BRIEF:
Lines with "title": copy each one from the listing below.

---------------

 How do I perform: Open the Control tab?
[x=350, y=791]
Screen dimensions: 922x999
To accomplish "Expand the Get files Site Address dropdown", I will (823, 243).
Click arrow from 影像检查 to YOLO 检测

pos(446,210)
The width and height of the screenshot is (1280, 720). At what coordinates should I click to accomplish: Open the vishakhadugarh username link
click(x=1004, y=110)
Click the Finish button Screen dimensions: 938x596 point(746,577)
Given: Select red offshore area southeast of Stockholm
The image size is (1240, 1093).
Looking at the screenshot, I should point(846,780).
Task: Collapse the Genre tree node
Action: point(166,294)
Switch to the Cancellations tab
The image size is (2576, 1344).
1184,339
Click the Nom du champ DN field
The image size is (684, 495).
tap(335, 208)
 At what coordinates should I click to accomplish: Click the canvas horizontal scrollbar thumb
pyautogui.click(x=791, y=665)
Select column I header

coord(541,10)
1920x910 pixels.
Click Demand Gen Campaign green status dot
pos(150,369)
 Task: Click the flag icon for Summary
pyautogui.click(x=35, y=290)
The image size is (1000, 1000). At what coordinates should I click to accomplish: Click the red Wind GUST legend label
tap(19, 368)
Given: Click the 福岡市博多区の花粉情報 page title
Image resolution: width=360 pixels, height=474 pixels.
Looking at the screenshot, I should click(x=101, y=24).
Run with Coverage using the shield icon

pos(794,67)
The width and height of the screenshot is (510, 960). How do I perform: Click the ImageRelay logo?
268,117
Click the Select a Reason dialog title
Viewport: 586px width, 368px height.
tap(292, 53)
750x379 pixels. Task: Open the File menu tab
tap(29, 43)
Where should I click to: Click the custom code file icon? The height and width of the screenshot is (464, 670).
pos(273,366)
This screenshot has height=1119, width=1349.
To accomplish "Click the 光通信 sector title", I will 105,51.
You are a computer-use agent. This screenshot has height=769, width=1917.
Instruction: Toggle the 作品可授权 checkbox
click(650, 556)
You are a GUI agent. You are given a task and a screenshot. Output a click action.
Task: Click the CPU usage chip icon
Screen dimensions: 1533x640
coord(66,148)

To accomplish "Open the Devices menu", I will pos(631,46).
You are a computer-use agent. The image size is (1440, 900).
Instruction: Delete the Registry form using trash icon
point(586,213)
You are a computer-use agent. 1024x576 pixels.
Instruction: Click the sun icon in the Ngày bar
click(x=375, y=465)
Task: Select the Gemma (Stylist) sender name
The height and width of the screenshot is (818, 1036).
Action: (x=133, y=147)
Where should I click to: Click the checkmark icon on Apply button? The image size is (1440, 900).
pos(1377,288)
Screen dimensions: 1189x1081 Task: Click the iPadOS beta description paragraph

---------------

EXERCISE OUTPUT:
Given: Click the 福岡市博多区の花粉情報 page title
Click the Select a Reason dialog title
To accomplish "Click the 光通信 sector title", I will 105,51.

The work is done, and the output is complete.